What is vig (vigorish) in sports betting?

Vig — short for vigorish, also called juice or overround — is the margin a sportsbook builds into its odds. It's the difference between the true probability of an outcome and what the odds imply. Lower vig means you keep more of your winnings on every bet. For example, a standard -110/-110 line has about 4.76% vig.

How often is this data updated?

We pull fresh odds from The Odds API three times per day — at 6:00 AM, 2:00 PM, and 10:00 PM UTC. Each snapshot captures the latest lines from every sportsbook that has posted odds. The timestamp at the top of the page shows the most recent refresh.

How is the vig grade calculated?

Each sportsbook is graded on a letter scale based on average vig: A+ (under 2%) is exceptional, A (2–3%) is excellent, B+ (3–4%) is above average, B (4–5%) is the industry standard, C (5–6%) is below average, and D (above 6%) indicates high-juice markets.

Why does lower vig matter for bettors?

Lower vig directly impacts your long-term returns. A bettor placing $1,000 per week at a book with 4% vig loses roughly $40/week to the house edge. At 2% vig, that drops to $20/week — a $1,040 difference over a year. For serious bettors, shopping for lower vig is one of the most reliable ways to improve profitability.

What sportsbooks do you track?

We track both regulated US sportsbooks (DraftKings, FanDuel, BetMGM, Caesars) and offshore books (Bovada, BetOnline, MyBookie, BetUS, LowVig.ag, BetAnySports). Data comes from The Odds API, which aggregates real-time lines from licensed sources.
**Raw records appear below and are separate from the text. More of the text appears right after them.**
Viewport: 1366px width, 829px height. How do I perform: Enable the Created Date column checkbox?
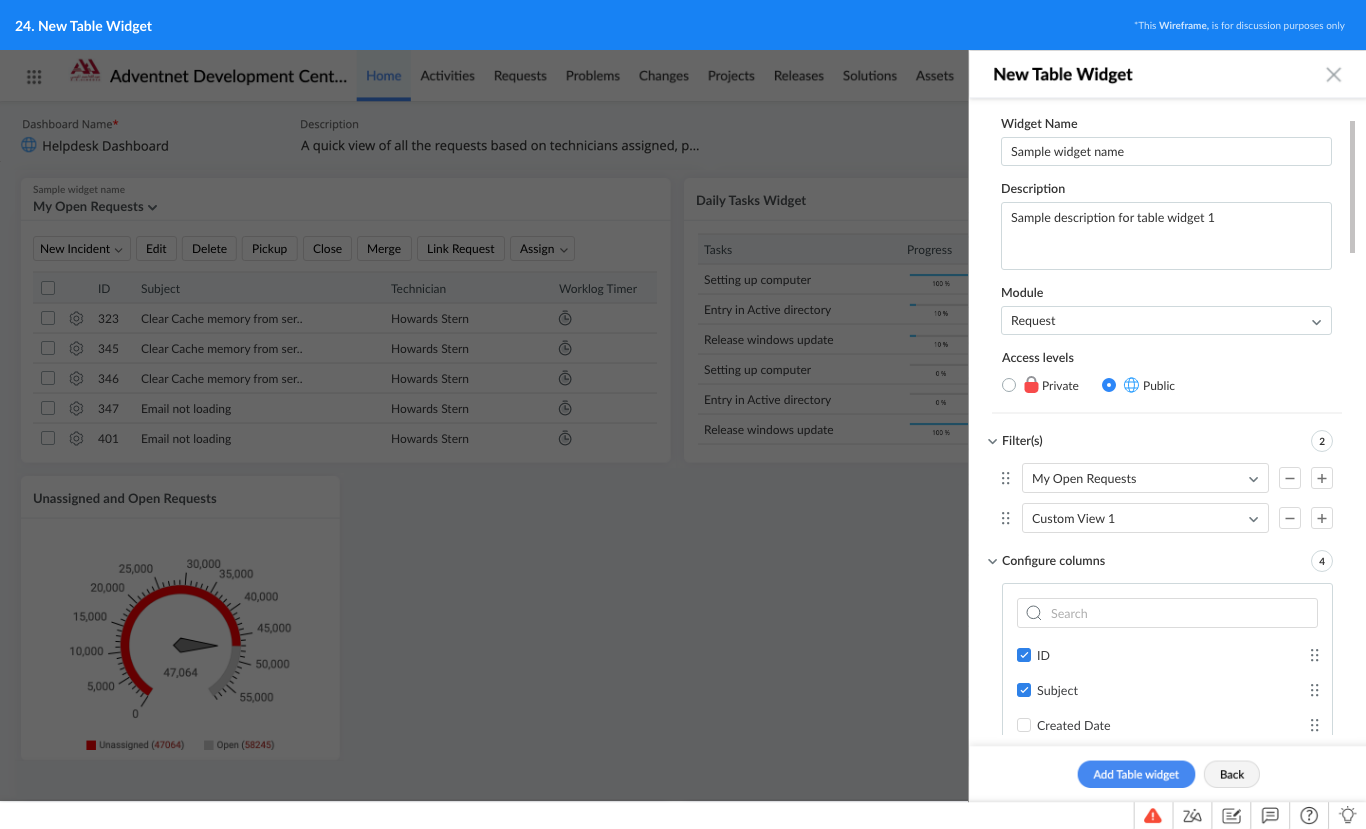pos(1024,725)
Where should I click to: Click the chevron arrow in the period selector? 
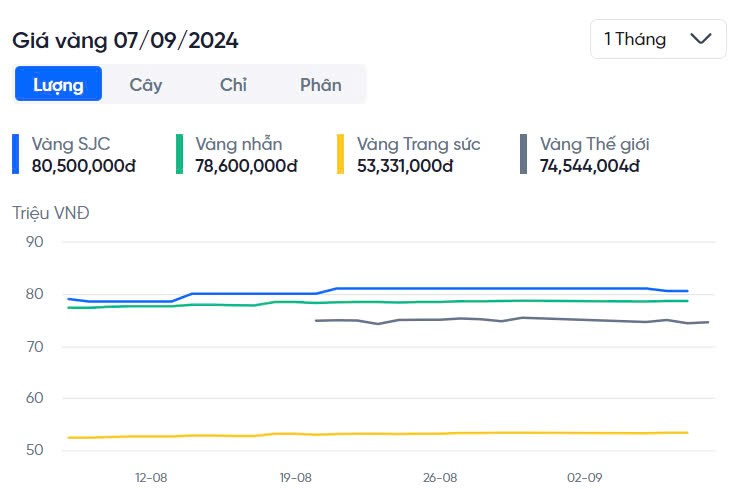coord(701,39)
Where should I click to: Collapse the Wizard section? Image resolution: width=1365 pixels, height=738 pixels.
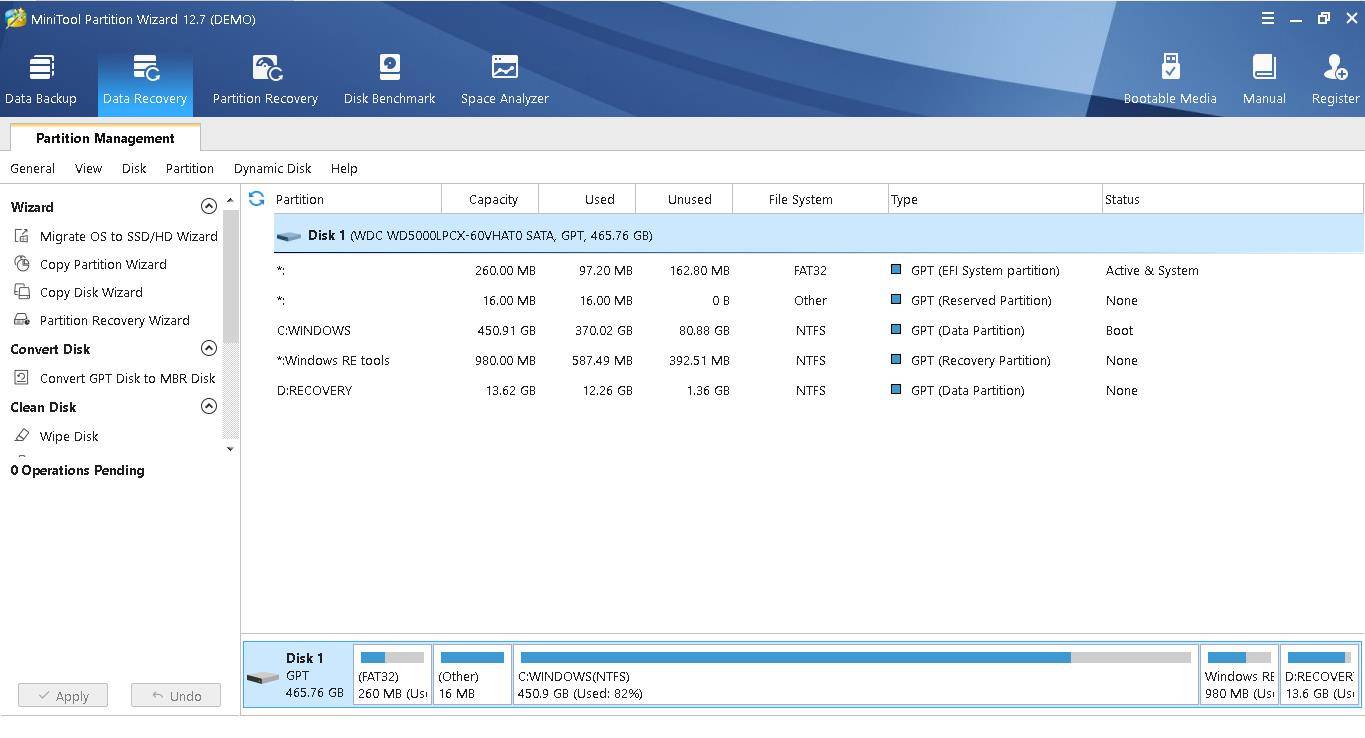click(209, 207)
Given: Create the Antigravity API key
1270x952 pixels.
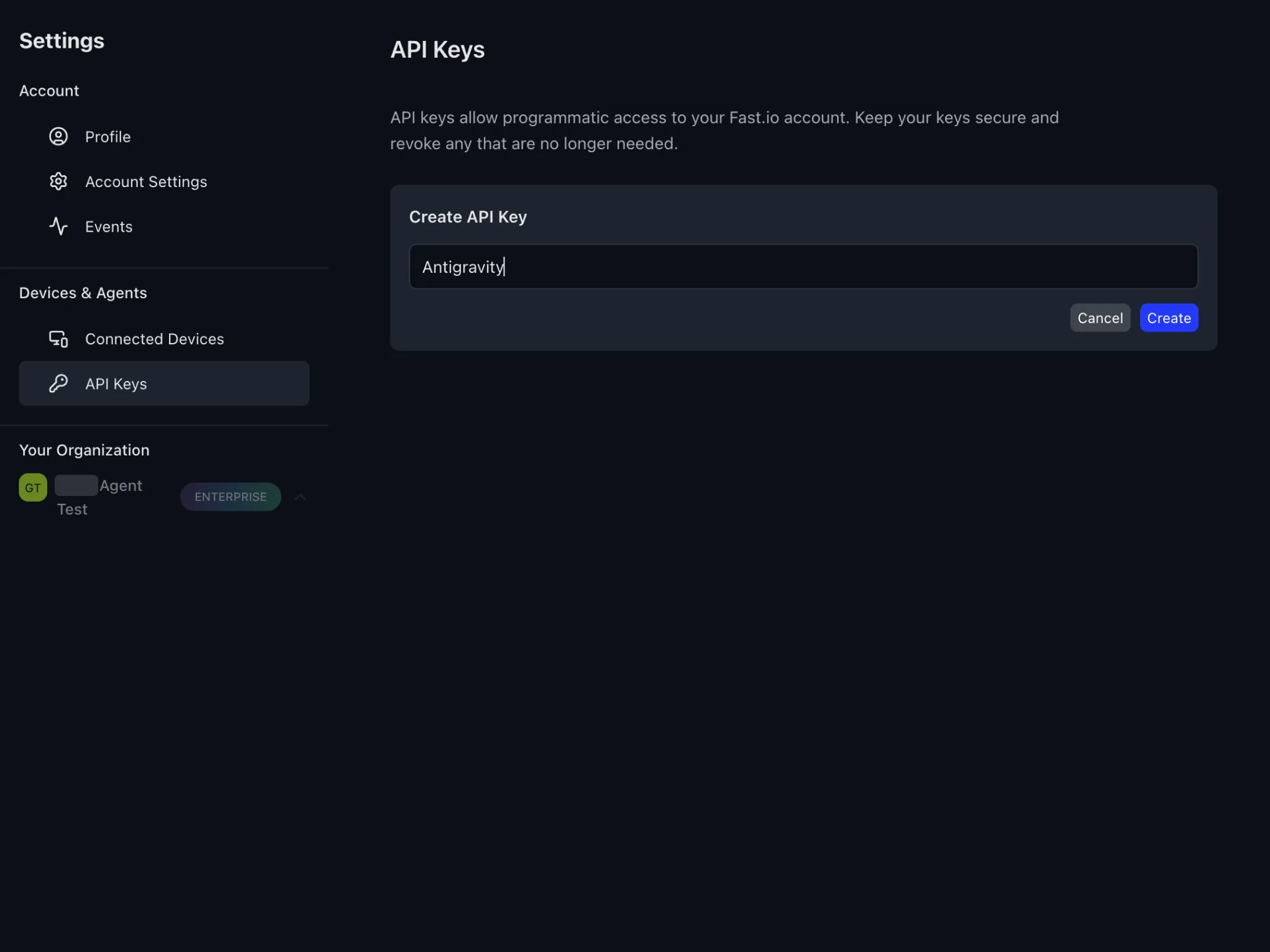Looking at the screenshot, I should point(1169,318).
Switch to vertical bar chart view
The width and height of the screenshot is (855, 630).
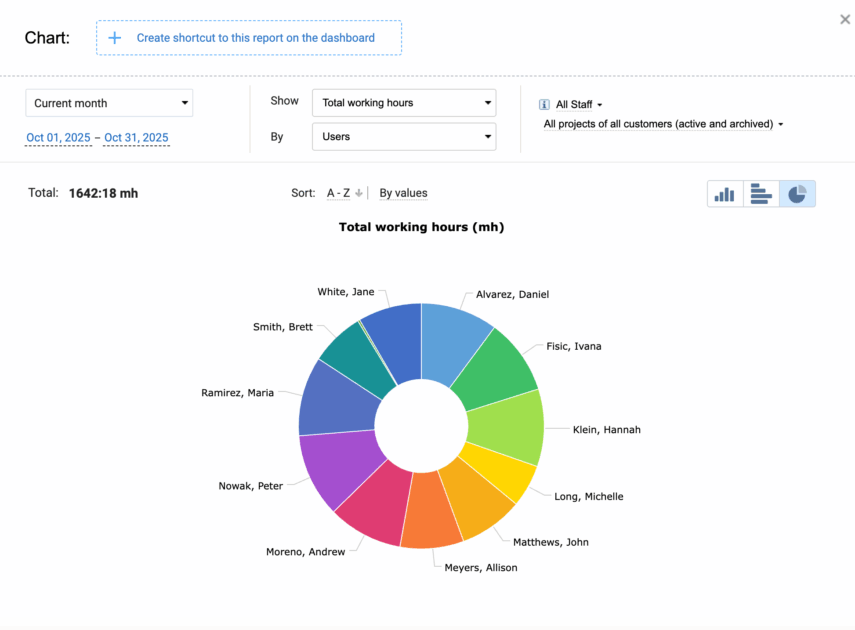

How We Calculate These Numbers

Data Source
All odds on this page come from The Odds API, which aggregates real-time lines from licensed US and offshore sportsbooks. We track moneyline, spread, and totals markets across every sport with active betting lines.
Update Frequency
We pull a fresh snapshot of every tracked market three times per day — at 6:00 AM, 2:00 PM, and 10:00 PM UTC. Each snapshot captures the latest lines from every sportsbook that has posted odds for a given event. The timestamp at the top of each page tells you exactly when the data was last refreshed.
Vig Calculation
Vig (short for vigorish, also called juice or overround) measures the margin a sportsbook builds into its odds. We calculate it by converting the odds on each side of a market to implied probabilities, summing those probabilities, and subtracting 100%. For example, a market priced at -110/-110 implies 52.38% on each side — a total of 104.76%, meaning a vig of 4.76%. Lower vig means better value for bettors because you keep more of your winnings.
Per-Market Breakdown
We compute vig separately for each market type: moneyline (h2h), point spreads, and totals (over/under). The "average vig" shown for each sportsbook is the mean across all market types weighted by the number of events sampled in each market.
Grading Scale
Every sportsbook receives a letter grade based on its average vig: A+ (under 2%) is exceptional and rare — these are typically sharp-friendly books. A (2–3%) is excellent. B+ (3–4%) is above average. B (4–5%) is the industry standard for most recreational sportsbooks. C (5–6%) is below average. D (above 6%) indicates high-juice markets where bettors face a steep cost per wager.
Trend Tracking
We store daily snapshots for 30 days, allowing us to show 24-hour and 7-day vig trends. A downward trend (improving) means sportsbooks are tightening their lines — often in response to increased competition or higher betting volume as a season heats up.